The Insanity of Our Discontent

by Mike Phay

Albert Einstein is famously quoted as saying, “The definition of insanity is doing the same thing over and over and expecting different results.”

I propose a new definition, with the help of 17th century English Puritan Jeremiah Burroughs, from his classic The Rare Jewel of Christian Contentment:

“What is it that satisfies God himself, but that he enjoys all fullness in himself; so he comes to have satisfaction in himself. Now if you enjoy God as your portion, if your soul can say with the Church in Lamentations 3.24: ‘The Lord is my portion, saith my soul’, why should you not be satisfied and contented like God?
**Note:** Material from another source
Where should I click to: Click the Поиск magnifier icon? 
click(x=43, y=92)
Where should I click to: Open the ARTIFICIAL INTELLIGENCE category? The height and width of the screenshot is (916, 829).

God is contented, he is in eternal contentment in himself; now if you have that God as your portion, why should you not be contented with him alone? Since God is contented with himself alone, if you have him, you may be contented with him alone, and it may be, that is the reason why your outward comforts are taken from you, that God may be all in all to you.”*

It is insane that God Himself, who is enough to satisfy God Himself, is often perceived by me as not enough to satisfy my heart.  If God is enough for God, why is He often not enough for me?  That is insanity.

 

 

*Jeremiah Burroughs, The Rare Jewel of Christian Contentment (Edinburgh & Carlisle, Pennsylvania: The Banner of Truth Trust, 1995), p. 66. Italics mine.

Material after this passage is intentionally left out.